The Billion-Year Technology Gap: Could One Exist? - soundsop
http://www.dailygalaxy.com/my_weblog/2009/11/the-billionyear-technology-gap-could-one-exist-the-weekend-feature.html?utm_source=feedburner&utm_medium=feed&utm_campaign=Feed%3A+TheDailyGalaxyNewsFromPlanetEarthBeyond+%28The+Daily+Galaxy%3A+News+from+Planet+Earth+%26+Beyond%29&utm_content=Google+Feedfetcher

======
dgallagher
I like to theorize that there is some sort of undiscovered transmission method
used by alien civilizations to communicate, one which we can't detect yet.
Billions of neutrinos pass through your body every second, and trillions upon
trillions through the Earth; a possible transmission medium which may be less
susceptible to planetary interference than, say, radio waves.
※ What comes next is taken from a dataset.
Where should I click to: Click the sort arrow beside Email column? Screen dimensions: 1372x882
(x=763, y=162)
The speed of light appears to be an unbreakable barrier given our incomplete
understanding of the universe. If it does indeed hold up, getting from one
galaxy to another may take eons. Perhaps this is keeping the aliens at bay...
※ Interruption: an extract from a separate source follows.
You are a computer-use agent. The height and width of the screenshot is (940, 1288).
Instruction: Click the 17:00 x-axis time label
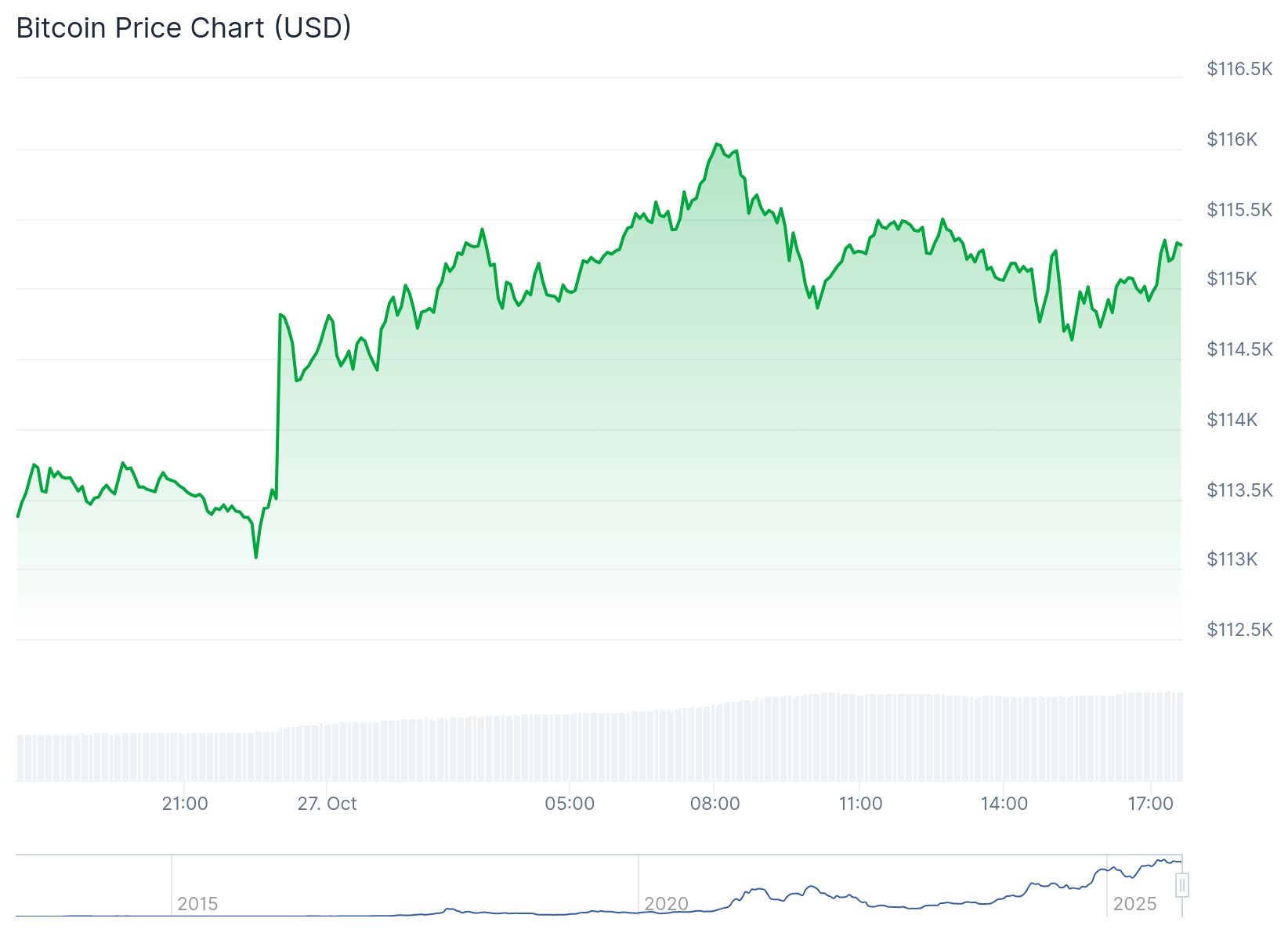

It also makes more sense for our society to evolve into robotic intelligent
life for space travel. Human bodies are poorly built to leave the Earth. We
need to bring oxygen, air, food, etc... Atrophy of the muscles and bones occur
during prolonged space flight. We're high maintenance, and not nearly as
efficient as, say, a future robotic being specifically built for space travel.
It may only needs sunlight for energy, or rely on nuclear fusion.

If we ever meet one, an alien may simply be the evolutionary product of their
own technology, looking nothing like the species which initially built it. Do
you imagine humans will look like they do today 500 years from now, or
completely different?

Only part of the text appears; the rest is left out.